QUOTED TEXT
⟨
Earlier versions of Revit were not really optimized for use in a linked, work-sharing environment; even so, architects, engineers and other consultants in the design trades quickly recognized its value. Strategies for linking each other’s models together efficiently and effectively had to be worked out very early on in a project to keep the design process unimpeded. Later improvements in the software indicated that the developers were aware of the demand for better work-sharing tools and implementation. Now in version 2012, Revit has many new features and functions that greatly improve the ability to host elements to linked geometry.

This makes hosting light fixture families to the geometry of an architect’s model vastly easier, however, it also points out areas that still need attention, namely the fixture families themselves that manufacturers are making available. Previously, before work-sharing was prevalent, many lighting fixture manufacturers only offered ceiling- or wall-hosted families that would not work within a linked model. As it becomes understood that outside consultants now have the ability to host fixtures to linked models, manufacturers are beginning to offer face-based fixture families as well.
⟩
DATA LISTING
⟨
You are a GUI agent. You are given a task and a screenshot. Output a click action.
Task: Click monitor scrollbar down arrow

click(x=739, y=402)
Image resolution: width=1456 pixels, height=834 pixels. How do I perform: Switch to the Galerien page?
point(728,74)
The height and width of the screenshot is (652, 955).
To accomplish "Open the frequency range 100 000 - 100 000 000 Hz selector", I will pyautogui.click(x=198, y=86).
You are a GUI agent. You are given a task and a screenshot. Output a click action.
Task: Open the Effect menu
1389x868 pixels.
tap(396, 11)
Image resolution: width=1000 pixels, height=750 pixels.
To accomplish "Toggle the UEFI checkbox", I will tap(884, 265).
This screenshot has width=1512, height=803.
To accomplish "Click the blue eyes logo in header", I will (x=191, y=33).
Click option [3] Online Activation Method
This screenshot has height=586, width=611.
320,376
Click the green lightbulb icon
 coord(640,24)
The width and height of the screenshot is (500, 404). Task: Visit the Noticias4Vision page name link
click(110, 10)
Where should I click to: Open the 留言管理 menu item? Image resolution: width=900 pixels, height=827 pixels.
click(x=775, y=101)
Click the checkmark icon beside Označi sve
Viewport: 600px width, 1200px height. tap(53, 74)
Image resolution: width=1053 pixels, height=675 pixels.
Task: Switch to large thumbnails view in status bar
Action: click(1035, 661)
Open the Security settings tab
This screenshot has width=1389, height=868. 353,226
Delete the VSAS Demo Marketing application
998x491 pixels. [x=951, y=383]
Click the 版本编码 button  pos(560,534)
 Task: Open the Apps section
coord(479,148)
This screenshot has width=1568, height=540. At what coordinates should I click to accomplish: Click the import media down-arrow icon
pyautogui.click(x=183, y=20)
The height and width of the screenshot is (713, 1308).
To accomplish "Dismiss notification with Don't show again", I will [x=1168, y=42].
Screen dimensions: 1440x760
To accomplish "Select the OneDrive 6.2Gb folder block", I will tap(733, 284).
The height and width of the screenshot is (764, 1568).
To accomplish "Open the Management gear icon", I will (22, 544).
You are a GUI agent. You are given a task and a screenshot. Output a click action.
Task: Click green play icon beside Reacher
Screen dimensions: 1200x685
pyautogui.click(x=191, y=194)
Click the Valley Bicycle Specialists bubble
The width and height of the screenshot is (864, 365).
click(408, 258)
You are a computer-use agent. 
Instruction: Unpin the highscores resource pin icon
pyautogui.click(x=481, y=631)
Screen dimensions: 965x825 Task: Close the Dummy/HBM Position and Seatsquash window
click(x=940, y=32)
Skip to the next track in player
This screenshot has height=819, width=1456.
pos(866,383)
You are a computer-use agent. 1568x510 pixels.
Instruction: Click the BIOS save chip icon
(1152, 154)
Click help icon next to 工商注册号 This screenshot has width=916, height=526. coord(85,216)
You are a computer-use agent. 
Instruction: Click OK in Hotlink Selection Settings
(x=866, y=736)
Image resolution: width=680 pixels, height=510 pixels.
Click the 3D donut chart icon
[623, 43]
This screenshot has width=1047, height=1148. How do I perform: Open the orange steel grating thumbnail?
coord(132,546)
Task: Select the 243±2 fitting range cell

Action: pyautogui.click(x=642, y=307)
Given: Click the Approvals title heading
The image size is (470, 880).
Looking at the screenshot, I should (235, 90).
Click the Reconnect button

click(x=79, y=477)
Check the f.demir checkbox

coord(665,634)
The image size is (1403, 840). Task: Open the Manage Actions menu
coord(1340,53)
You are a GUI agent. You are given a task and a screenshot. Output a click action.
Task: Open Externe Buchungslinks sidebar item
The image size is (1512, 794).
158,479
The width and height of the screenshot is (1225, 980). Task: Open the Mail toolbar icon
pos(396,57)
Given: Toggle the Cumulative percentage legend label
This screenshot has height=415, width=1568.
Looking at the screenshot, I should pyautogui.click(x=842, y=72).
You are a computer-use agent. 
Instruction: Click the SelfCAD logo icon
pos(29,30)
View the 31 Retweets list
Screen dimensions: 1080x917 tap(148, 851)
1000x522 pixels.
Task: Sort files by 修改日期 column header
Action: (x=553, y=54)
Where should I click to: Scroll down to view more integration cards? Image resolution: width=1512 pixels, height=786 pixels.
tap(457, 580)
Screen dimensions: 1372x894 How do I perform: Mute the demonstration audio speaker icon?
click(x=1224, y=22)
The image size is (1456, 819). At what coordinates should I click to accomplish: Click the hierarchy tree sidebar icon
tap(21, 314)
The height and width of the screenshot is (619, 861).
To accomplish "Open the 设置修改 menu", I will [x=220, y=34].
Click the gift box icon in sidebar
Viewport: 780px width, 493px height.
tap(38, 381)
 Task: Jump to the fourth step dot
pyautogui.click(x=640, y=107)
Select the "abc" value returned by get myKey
⟩
TASKS TO COMPLETE
1 - Please set down the part of the Revit passage above between "Earlier versions of" and "to linked geometry.", inclusive.
2 - Translate this sentence from the Revit passage into Spanish: "Later improvements in the software indicated that the developers were aware of the demand for better work-sharing tools and implementation."
3 - Answer these questions from the Revit passage:
(a) Which version of Revit does it name as the current one?
(b) What hosting did the fixture families that many lighting manufacturers offered before work-sharing was prevalent use?
(c) What kind of fixture families are manufacturers now beginning to offer as well?

THE SOLUTIONS
1 -
Earlier versions of Revit were not really optimized for use in a linked, work-sharing environment; even so, architects, engineers and other consultants in the design trades quickly recognized its value. Strategies for linking each other’s models together efficiently and effectively had to be worked out very early on in a project to keep the design process unimpeded. Later improvements in the software indicated that the developers were aware of the demand for better work-sharing tools and implementation. Now in version 2012, Revit has many new features and functions that greatly improve the ability to host elements to linked geometry.

2 - Las mejoras posteriores del software indicaron que los desarrolladores eran conscientes de la demanda de mejores herramientas de trabajo compartido y de una mejor implementación.

3 -
(a) Version 2012
(b) Ceiling or wall hosting
(c) Face-based fixture families